Towards Robust Swift Performance

performance
benchmarks

(Pavol Vaskovic) #1

:dove::snowflake::sunrise:
Unladen soars Swift
Winter south of Sahara
Airspeed still mirage

I've seen a little bit of pushback against some benchmark reforms I’ve proposed, so I'd like to solicit a wider discussion of how to improve Swift's performance and the reliability thereof.

In my personal experience, the performance of idiomatic Swift code is currently very fragile. It is not uncommon to experience one or two orders of magnitude performance drops when the optimizer fails to remove a layer of abstraction. Reasons for this are totally opaque and impossible to reason about on the level of Swift code. Use of Instruments for profiling such problems is essential, but correctly calibrating the expectations when looking at the trace or disassembled code with regards to what is normal and abnormal behavior requires a ton of experimentation. Overall, in my experience the Swift is still painfully immature in this regard.
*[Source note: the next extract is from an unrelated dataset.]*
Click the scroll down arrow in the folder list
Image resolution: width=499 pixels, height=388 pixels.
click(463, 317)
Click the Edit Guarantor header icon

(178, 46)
Our approach to such problems was, I think, largely reactive: waiting for users to file performance bugs, adding benchmarks for these cases as we go. But in my opinion, the Swift Benchmark Suite (SBS) has been a largely underutilized resource in our project. It is fair to say that I have some strong opinions about it, but I’m sure you can all improve upon them. So here is what I think would help with the situation and the steps I’m trying to take in that direction.

Without proper measurements, we don’t know where we stand and where we to go. So the robust measurement methodology (which is nearing completion) is a fundamental 1️⃣. step. We must have trust in the reported results. When written properly to avoid accumulating errors from environmental interruption, the benchmarks in SBS are robust enough to be run in parallel and fast enough to run in just a few seconds for a smoke check. This means that adding more benchmarks is no longer a cost prohibitive activity demanding extreme frugality, as was the case when full benchmark run took several hours to complete.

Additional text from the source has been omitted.